PROVIDED RECORDS ::

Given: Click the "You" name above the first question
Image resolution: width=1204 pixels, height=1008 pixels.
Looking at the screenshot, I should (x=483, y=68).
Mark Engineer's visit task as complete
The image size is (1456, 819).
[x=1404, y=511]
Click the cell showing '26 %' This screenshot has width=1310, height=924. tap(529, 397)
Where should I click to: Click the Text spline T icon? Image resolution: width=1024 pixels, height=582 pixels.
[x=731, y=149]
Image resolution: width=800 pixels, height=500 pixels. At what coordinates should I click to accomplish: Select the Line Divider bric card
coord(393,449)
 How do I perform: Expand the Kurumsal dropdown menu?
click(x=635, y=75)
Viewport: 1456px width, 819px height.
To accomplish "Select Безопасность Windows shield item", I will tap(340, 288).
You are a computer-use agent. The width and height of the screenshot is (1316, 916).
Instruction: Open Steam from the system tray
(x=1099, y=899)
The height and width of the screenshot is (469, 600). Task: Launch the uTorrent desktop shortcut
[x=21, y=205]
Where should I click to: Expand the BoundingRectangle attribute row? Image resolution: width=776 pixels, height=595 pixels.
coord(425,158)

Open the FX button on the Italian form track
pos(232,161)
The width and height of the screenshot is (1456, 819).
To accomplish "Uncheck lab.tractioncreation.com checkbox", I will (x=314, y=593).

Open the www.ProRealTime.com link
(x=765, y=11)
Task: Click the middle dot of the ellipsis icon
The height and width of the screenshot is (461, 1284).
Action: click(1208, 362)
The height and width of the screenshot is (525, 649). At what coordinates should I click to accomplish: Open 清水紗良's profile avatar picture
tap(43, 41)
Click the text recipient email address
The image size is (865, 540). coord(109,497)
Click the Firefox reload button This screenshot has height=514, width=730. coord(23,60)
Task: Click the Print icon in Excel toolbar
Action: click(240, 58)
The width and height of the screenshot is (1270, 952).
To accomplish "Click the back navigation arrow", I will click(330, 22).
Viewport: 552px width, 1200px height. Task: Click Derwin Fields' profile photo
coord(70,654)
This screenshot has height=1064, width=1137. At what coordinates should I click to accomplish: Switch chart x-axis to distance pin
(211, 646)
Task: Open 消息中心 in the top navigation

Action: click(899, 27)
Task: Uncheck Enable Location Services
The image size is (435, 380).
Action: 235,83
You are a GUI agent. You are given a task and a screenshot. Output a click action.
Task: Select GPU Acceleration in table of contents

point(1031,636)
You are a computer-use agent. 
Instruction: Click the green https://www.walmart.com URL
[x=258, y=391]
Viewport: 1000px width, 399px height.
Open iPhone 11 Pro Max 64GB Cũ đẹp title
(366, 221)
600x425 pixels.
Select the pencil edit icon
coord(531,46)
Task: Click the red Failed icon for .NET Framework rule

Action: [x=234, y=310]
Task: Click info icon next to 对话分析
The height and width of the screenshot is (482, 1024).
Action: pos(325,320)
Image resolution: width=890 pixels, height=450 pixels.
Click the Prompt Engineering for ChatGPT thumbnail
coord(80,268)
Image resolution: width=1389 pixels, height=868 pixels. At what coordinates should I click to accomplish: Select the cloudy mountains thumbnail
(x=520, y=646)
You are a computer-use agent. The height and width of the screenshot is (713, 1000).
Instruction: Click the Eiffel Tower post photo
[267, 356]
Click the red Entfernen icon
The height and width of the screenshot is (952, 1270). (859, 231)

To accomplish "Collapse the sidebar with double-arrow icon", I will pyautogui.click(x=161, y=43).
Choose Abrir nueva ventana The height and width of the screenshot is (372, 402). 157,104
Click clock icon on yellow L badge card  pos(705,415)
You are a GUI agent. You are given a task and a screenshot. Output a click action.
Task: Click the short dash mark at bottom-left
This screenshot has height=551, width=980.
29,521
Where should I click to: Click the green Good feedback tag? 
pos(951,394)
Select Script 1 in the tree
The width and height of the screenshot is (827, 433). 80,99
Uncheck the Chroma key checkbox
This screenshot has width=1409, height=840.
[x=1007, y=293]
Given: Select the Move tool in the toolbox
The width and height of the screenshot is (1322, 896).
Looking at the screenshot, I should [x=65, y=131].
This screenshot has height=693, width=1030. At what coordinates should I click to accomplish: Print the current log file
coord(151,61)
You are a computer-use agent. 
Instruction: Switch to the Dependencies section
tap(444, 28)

REQUIREMENTS :: Which lines in the items above contain the word "card"? Pull out every one of them, counting only matches with the same case.

SOLVED PROBLEM ::
Image resolution: width=800 pixels, height=500 pixels. At what coordinates should I click to accomplish: Select the Line Divider bric card
Click clock icon on yellow L badge card  pos(705,415)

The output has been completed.